I mean yeah I guess a bug is clearly mildly infuriating. But it's also a bug. And the way your title is phrased, it's like PayPal is intentionally preventing you from removing your card. Which it doesn't seem to be pointing to here. Like I could imagine if they don't want to let you have no cards on your account without completely closing the account. But the message would say something like that. Like "you're required to have at least one valid card on your account. " The message isn't just going to say something like "please try again later" unless its a bug. That's just telling you that a bug happened and you may need to contact customer support to resolve it.
In my country insurances won't let you buy one that is necessary-to-drive by adding such "bugs" and impossible captchas for newbie drivers and motorcyclists. Works like a charm in a court - they just say it was a bug
PayPal is notorious for displaying meaningless errors for just about everything, even when it is intentional. Might not be the case here, but they definitely do things like this.

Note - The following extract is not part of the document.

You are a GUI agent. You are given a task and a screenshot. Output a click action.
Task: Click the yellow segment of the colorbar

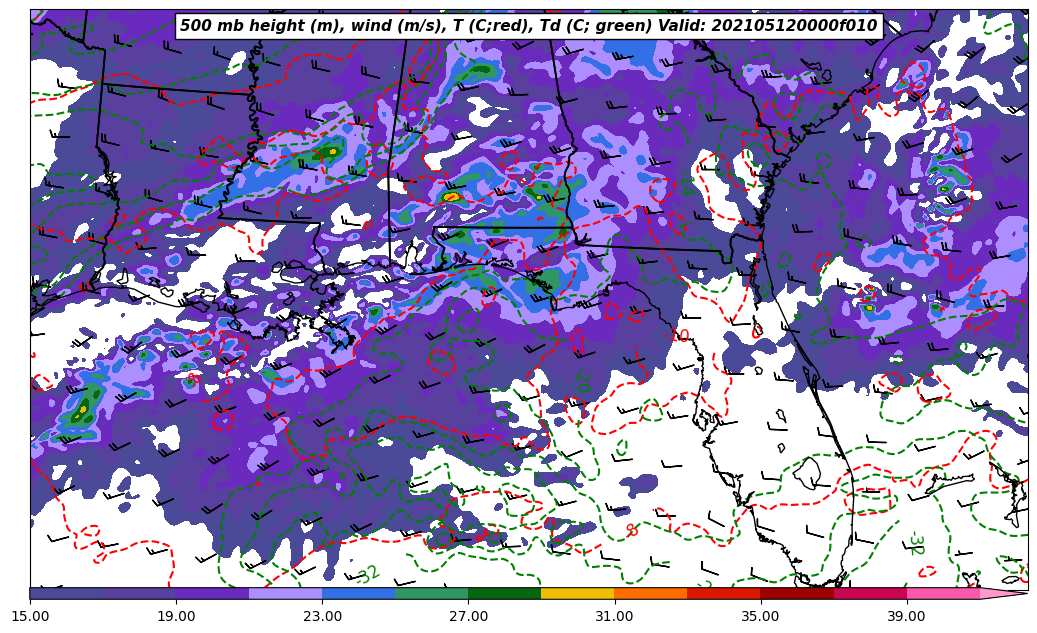pyautogui.click(x=577, y=593)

Though if I had to put my money on it, if it isn’t a bug it’s an anti fraud measure of some sort.
I worked for them. I've seen their list of error code reasons. Literally one of the error codes you could get was labelled as 'WTF happened?' on the list.
'Too many buckets' was another one, that one made me laugh tbh.
But they literally have like a 12+ page document of error codes and what they mean. The system is pretty buggy.
But generally our solution was, clear cache and cookies or try a different browser. It 75% of the time worked. If that didn't work, customer service could remove cards for you.
For me, PayPal said nothing until I called them. I made an expensive purchase via PayPal, they bounced it back with no notification that it was bounced back whatsoever, making it a headache for me and the seller. I had to make sure that it wasn't going out twice, which thankfully it didn't but the lack of an error message or anything was so unhelpful.
I just used my card straight-up after that. The card was under Visa, so it was subject to Visa's checks as well as the bank's own (where you can use SMS or app-based verification).